### Task instructions
1) Reproduce the passage on Project 2025 verbatim, between "Mr. Trump also" and "storms in Washington.", inclusive.
2) What would shuttering the Department of Education require, according to the passage on Project 2025?

### Given passage
==*==

Abolishing the Department of Education

Republicans have long called for the Department of Education to be dismantled, and that recommendation was also made in Project 2025, which declared that "federal education policy should be limited and, ultimately, the federal Department of Education should be eliminated."

Mr. Trump took steps to begin that process with an executive order he signed in March. The administration has already cut the Education Department's staff and is making plans to move some of its functions to other agencies.

Shuttering the Department of Education, however, would require an act of Congress.

Ending diversity, equity and inclusion practices

The president frequently rails against diversity, equity and inclusion, or DEI, practices, and he signed an executive order on the day he returned to the White House ending all DEI programs within the federal government.

Mr. Trump claimed in his order that DEI policies can violate federal civil rights laws and shut out Americans "who deserve a shot at the American dream" because of their race or sex.

Project 2025 likewise calls for the "DEI apparatus" at a variety of agencies to be dismantled.

Project 2025's policy book also calls for deleting a variety of terms, including DEI, abortion and gender equality "from every federal rule, agency regulation, contract, grant, regulation, and piece of legislation that exists."

Some of the Trump administration's early efforts to purge mentions of gender or race resulted in missteps that prompted a public outcry and were later reversed.

Shifting FEMA costs to the states

Shortly after the start of his second term, Mr. Trump established a review council to advise him on the ability of the Federal Emergency Management Agency, or FEMA, "to capably and impartially address disasters occurring within the United States." The council will also advise the president on recommended changes related to FEMA, his order states.

Mr. Trump's directive came after he suggested that he could "get rid" of FEMA and leave disaster response management to the states.

"That's what states are for, to take care of problems," he said in late January.

Mr. Trump also signed an executive order in March that declares it is the policy of the U.S. that "state and local governments and individuals play a more active and significant role in national resilience and preparedness," and says that his administration will "enable state and local governments to better understand, plan for and ultimately address the needs of their citizens."

The overhaul at FEMA has sparked concerns about the agency's capabilities to deliver disaster assistance ahead of hurricane season. FEMA has already denied requests for federal aid in response to severe storms and tornadoes in Arkansas, flooding in parts of West Virginia and storms in Washington.

Project 2025's sweeping book of policy proposals calls for "reforming FEMA emergency spending to shift the majority of preparedness and response costs to states and localities instead of the federal government."

==*==

### Data
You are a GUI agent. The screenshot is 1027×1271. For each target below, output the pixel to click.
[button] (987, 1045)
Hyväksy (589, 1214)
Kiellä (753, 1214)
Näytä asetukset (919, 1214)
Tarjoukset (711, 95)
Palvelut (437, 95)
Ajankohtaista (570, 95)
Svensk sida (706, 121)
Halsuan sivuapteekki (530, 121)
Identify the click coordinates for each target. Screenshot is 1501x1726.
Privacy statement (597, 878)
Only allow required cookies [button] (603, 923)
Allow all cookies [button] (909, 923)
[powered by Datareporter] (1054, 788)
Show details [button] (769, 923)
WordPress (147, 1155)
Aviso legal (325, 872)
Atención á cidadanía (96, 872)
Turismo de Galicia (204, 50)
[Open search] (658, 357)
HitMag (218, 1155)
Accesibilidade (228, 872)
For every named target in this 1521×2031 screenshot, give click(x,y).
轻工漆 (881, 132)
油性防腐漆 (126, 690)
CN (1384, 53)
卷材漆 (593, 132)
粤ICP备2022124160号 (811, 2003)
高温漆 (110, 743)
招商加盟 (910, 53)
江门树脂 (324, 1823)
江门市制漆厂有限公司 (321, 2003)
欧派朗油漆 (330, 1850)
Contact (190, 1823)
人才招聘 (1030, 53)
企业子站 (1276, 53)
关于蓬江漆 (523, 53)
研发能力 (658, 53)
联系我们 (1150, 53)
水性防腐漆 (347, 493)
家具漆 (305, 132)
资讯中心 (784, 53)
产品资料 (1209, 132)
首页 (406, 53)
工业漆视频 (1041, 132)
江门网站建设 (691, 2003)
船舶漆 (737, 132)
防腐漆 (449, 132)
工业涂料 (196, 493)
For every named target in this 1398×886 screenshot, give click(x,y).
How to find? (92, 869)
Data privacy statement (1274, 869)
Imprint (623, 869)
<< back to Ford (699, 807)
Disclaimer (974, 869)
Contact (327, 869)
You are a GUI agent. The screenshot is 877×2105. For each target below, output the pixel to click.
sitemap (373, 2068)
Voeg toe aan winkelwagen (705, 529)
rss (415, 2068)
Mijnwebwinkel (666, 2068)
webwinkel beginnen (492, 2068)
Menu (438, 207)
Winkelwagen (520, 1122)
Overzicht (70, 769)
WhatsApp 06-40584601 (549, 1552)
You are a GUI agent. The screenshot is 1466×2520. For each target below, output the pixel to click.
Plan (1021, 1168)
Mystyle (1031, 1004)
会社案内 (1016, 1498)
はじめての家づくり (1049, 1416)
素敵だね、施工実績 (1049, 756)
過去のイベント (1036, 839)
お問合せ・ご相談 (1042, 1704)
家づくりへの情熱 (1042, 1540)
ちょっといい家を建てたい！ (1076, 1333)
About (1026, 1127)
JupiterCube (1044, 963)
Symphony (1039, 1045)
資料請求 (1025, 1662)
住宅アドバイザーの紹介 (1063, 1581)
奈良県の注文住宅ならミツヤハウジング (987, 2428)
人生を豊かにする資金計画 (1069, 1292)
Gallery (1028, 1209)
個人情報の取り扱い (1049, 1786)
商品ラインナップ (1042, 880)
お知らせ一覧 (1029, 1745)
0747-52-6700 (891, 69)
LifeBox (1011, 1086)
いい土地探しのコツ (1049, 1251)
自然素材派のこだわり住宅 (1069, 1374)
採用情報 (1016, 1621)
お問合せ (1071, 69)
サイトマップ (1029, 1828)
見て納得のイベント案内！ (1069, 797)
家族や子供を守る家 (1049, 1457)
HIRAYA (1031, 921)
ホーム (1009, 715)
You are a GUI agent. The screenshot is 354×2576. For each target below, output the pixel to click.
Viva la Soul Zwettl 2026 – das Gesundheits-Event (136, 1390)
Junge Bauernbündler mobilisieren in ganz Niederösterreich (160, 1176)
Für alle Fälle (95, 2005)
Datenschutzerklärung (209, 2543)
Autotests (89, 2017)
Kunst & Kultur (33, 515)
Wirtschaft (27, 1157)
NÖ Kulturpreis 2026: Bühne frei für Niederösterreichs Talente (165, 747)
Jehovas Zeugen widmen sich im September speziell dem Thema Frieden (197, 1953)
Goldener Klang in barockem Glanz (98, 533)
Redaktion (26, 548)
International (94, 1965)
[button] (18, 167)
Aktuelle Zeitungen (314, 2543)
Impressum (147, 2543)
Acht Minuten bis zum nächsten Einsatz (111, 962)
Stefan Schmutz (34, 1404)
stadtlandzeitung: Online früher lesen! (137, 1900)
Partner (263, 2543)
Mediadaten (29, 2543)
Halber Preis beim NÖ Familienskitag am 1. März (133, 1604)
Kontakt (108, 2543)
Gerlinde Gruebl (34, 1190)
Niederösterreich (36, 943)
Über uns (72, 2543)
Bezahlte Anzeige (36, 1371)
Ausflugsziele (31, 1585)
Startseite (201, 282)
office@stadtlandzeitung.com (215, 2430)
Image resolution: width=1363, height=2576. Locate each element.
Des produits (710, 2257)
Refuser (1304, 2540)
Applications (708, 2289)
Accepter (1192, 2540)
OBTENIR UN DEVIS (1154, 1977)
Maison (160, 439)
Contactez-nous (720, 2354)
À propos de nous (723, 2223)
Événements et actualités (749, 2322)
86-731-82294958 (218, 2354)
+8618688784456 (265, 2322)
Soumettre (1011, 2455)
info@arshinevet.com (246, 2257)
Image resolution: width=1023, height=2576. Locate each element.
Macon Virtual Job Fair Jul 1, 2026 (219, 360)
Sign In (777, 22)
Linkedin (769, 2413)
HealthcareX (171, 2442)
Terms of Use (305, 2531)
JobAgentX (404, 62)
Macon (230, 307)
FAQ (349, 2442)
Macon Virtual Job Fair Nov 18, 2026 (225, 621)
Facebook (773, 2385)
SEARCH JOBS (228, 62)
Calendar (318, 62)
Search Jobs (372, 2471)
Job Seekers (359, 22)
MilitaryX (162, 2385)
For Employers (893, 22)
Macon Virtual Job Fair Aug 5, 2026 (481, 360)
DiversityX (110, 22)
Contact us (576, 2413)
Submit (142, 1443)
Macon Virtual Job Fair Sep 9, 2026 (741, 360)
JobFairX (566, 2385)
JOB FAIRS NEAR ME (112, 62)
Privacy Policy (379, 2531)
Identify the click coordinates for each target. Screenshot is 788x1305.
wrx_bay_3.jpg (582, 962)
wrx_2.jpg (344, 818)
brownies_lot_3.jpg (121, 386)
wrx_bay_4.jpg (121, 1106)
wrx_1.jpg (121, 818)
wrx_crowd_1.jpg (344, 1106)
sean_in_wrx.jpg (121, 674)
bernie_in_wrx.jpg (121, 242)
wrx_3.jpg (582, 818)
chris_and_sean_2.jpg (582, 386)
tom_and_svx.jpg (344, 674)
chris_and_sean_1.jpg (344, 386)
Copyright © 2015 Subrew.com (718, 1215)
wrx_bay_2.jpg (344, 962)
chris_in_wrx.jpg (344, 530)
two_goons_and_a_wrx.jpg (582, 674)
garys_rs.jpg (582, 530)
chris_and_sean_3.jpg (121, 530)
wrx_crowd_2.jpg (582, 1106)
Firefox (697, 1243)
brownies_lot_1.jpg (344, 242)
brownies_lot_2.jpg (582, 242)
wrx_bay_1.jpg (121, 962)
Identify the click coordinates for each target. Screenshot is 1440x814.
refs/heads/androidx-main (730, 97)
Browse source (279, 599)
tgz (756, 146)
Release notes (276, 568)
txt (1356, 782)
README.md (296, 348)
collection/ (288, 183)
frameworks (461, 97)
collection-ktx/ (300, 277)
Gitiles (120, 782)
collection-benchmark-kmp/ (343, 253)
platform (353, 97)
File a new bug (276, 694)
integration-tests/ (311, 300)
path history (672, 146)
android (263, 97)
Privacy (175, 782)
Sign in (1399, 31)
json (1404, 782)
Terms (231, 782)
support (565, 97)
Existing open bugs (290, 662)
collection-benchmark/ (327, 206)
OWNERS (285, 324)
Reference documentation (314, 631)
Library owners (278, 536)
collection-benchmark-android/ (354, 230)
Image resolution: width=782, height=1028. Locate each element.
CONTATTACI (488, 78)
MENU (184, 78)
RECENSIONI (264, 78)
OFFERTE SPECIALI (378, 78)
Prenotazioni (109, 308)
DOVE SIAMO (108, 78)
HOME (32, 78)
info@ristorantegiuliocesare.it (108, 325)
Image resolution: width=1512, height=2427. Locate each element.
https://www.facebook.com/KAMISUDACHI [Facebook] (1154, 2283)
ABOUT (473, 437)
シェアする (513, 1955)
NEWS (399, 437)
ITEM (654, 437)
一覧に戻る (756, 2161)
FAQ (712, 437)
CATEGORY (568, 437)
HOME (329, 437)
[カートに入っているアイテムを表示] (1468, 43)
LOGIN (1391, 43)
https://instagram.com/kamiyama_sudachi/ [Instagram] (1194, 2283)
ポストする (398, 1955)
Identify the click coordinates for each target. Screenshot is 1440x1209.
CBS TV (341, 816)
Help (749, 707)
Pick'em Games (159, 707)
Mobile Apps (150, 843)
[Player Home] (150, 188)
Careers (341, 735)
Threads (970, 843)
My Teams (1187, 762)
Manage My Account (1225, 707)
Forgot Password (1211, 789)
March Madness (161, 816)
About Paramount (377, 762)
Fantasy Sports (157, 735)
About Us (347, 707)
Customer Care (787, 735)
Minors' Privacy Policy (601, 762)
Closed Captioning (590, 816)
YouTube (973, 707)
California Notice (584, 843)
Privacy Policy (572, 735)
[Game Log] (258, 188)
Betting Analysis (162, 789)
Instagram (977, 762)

==*==

### Exercise solutions
1)
Mr. Trump also signed an executive order in March that declares it is the policy of the U.S. that "state and local governments and individuals play a more active and significant role in national resilience and preparedness," and says that his administration will "enable state and local governments to better understand, plan for and ultimately address the needs of their citizens."

The overhaul at FEMA has sparked concerns about the agency's capabilities to deliver disaster assistance ahead of hurricane season. FEMA has already denied requests for federal aid in response to severe storms and tornadoes in Arkansas, flooding in parts of West Virginia and storms in Washington.

2) An act of Congress.